Otro de los argumentos favoritos de los vendedores de chorizos culturales es que para ser un buen artista hay que vivir del arte y de nada más. Que el arte con mayúsculas necesita una dedicación completa. ¿No saben que Chéjov era médico, y que gracias a eso expresó como nadie la fragilidad humana? ¿Que la mayoría de los escritores han sido también periodistas, traductores u oficinistas? ¿Que hay charcuteros que dirigen cortometrajes los fines de semana? ¿De verdad no entienden que el mejor arte, como la buena política, es mucho más que un trabajo? 

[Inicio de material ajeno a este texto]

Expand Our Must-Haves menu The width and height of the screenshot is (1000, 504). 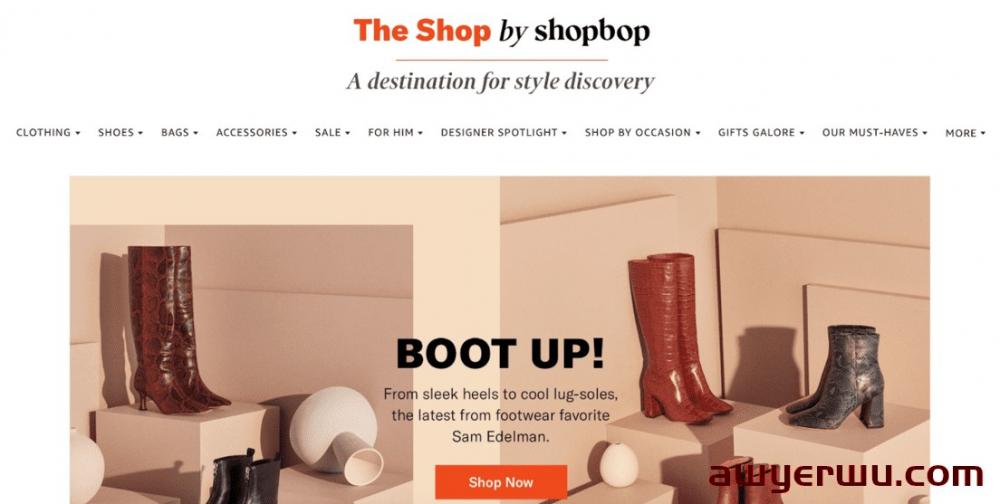tap(874, 133)
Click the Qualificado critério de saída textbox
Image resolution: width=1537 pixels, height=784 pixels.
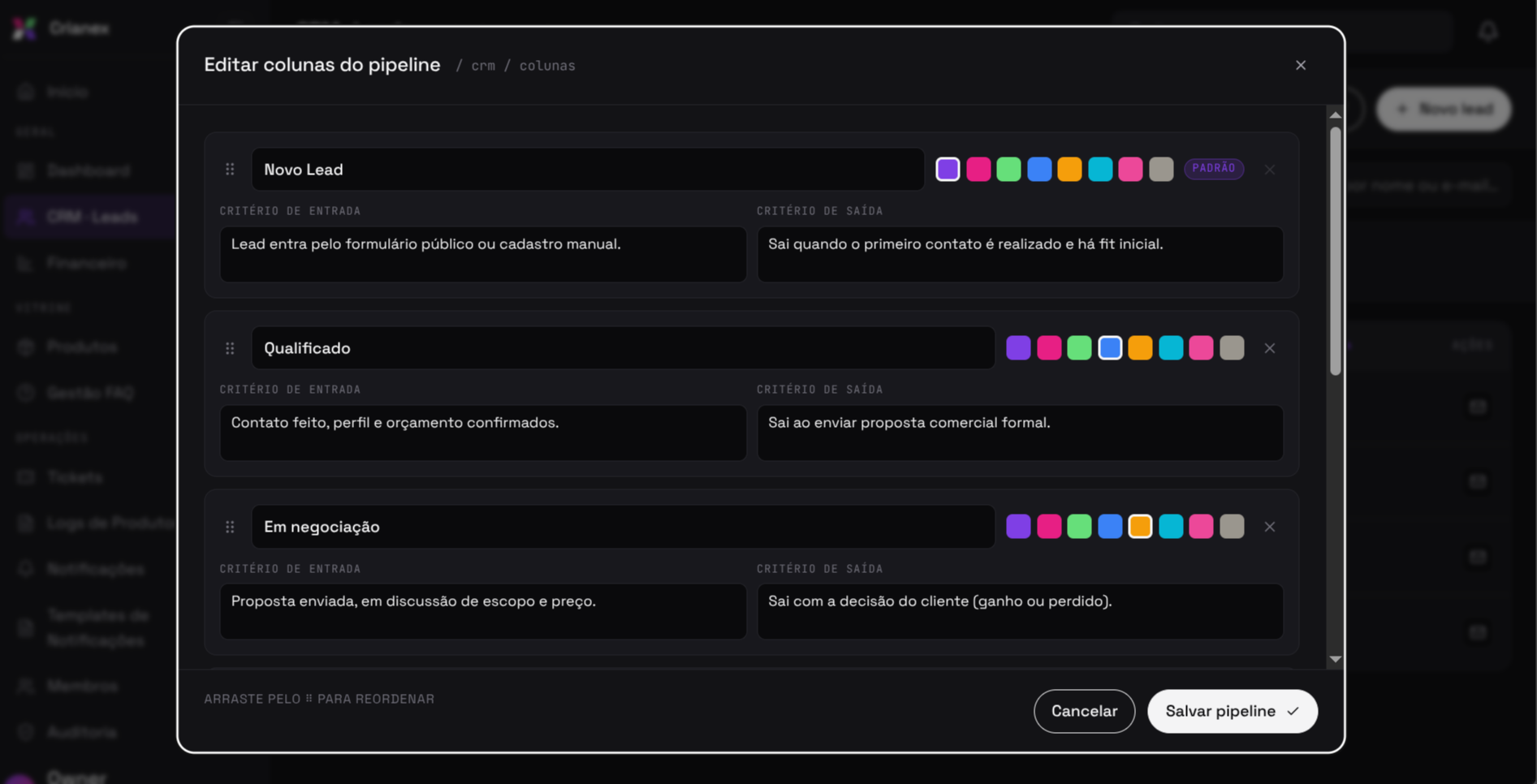(x=1020, y=433)
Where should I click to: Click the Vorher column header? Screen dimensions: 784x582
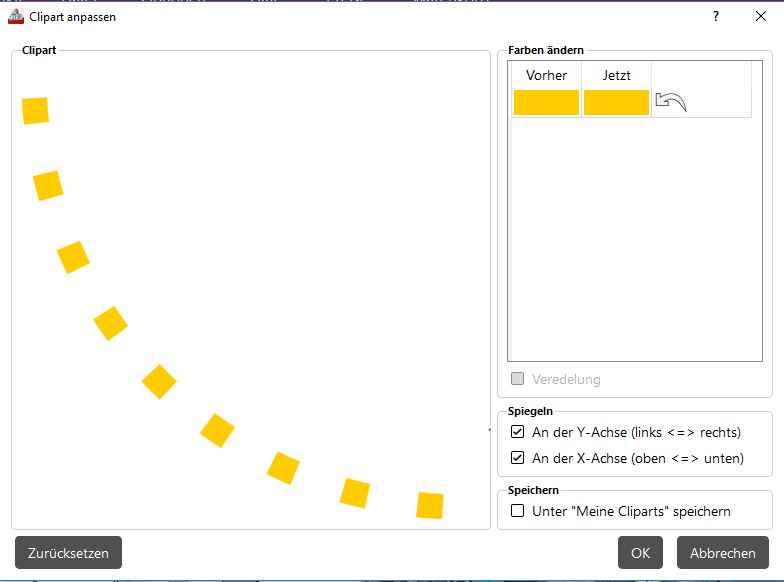[x=546, y=76]
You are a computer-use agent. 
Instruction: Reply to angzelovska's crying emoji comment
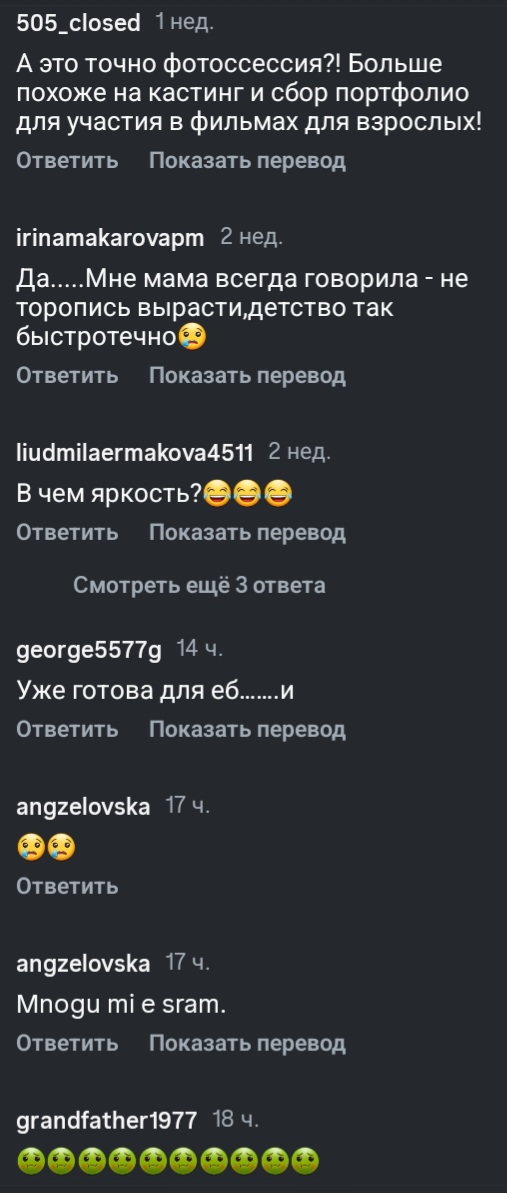67,886
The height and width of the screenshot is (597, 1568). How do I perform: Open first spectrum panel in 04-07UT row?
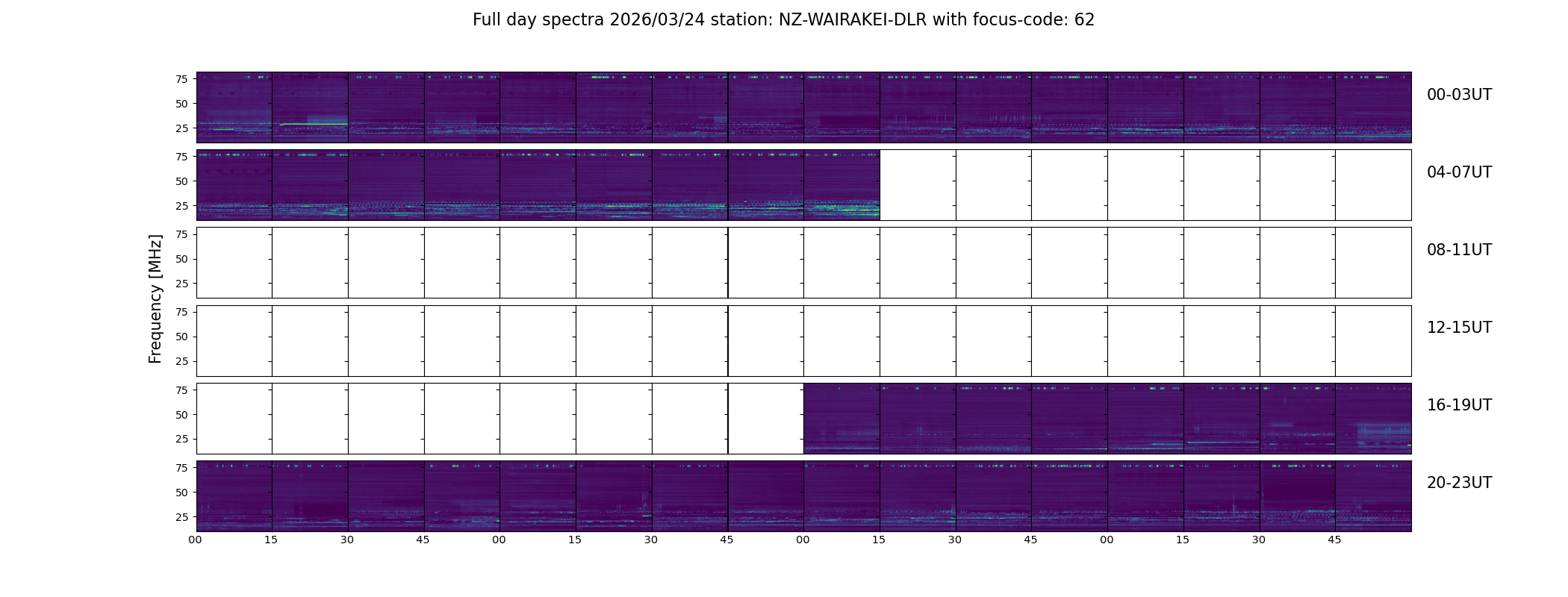coord(234,185)
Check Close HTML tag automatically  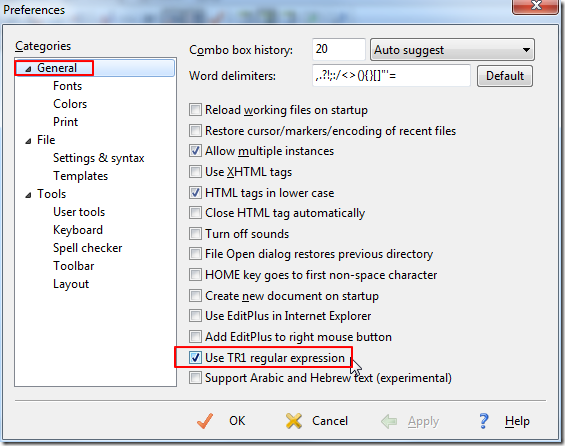(x=195, y=213)
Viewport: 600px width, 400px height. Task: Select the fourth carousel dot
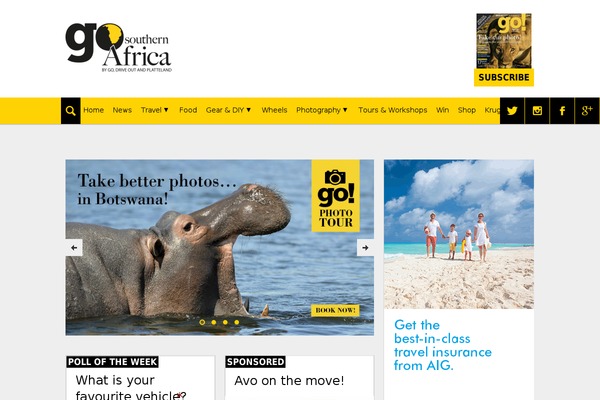click(x=236, y=322)
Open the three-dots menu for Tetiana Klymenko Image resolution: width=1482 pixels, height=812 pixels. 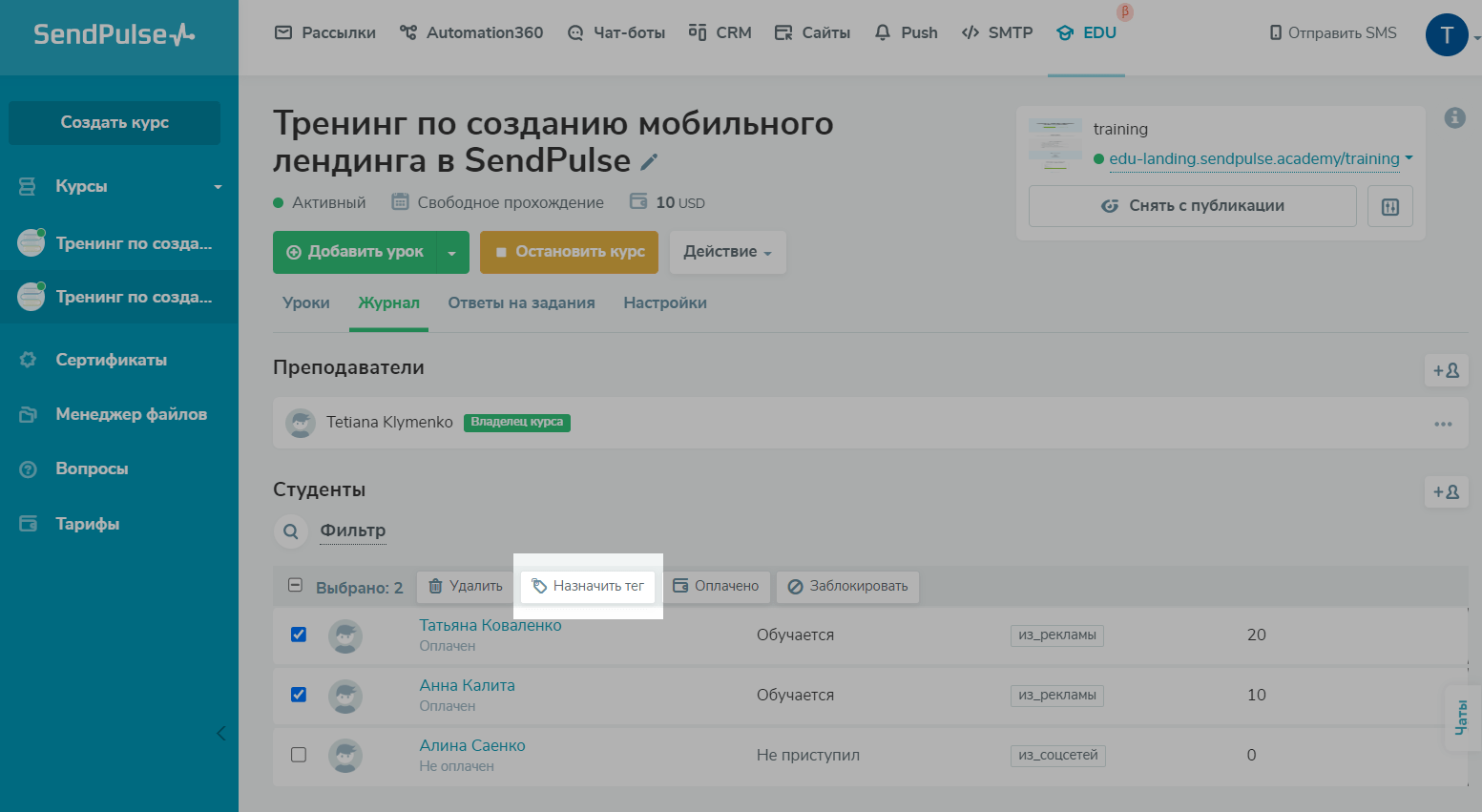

Siempre me acordaré de la única clase de guion a la que asistí en la universidad. La daba Juan Antonio Porto, guionista de obras como Beltenebros y La regenta y contertulio habitual de Garci en Qué grande es el cine. Nos dijo que no nos iba a enseñar guion porque eso es imposible, que su propósito en las clases era inspirarnos. Y una de sus primeras formas de hacerlo fue darnos envidia. Nos explicó que él no vivía pendiente (como la mayoría de los charcuteros) del próximo fin de semana, del próximo puente, del próximo verano... Porque él se dedicaba a lo que más le gustaba en la vida. Él, en sus propias palabras, no trabajaba. ¡Porque hacer guiones, claro está, no es trabajar...! Aunque, vaga y miedosa como soy, siga sin hacerle mucho caso, es de los mejores consejos que me han dado nunca.

Por eso, porque el arte no es un trabajo normal ni falta que hace, los autores no cobran por horas. Por eso no tienen la estabilidad de los charcuteros. Por eso son más famosos que los científicos, los médicos y los inventores. Por eso son los únicos que pueden con justicia cobrar derechos de autor.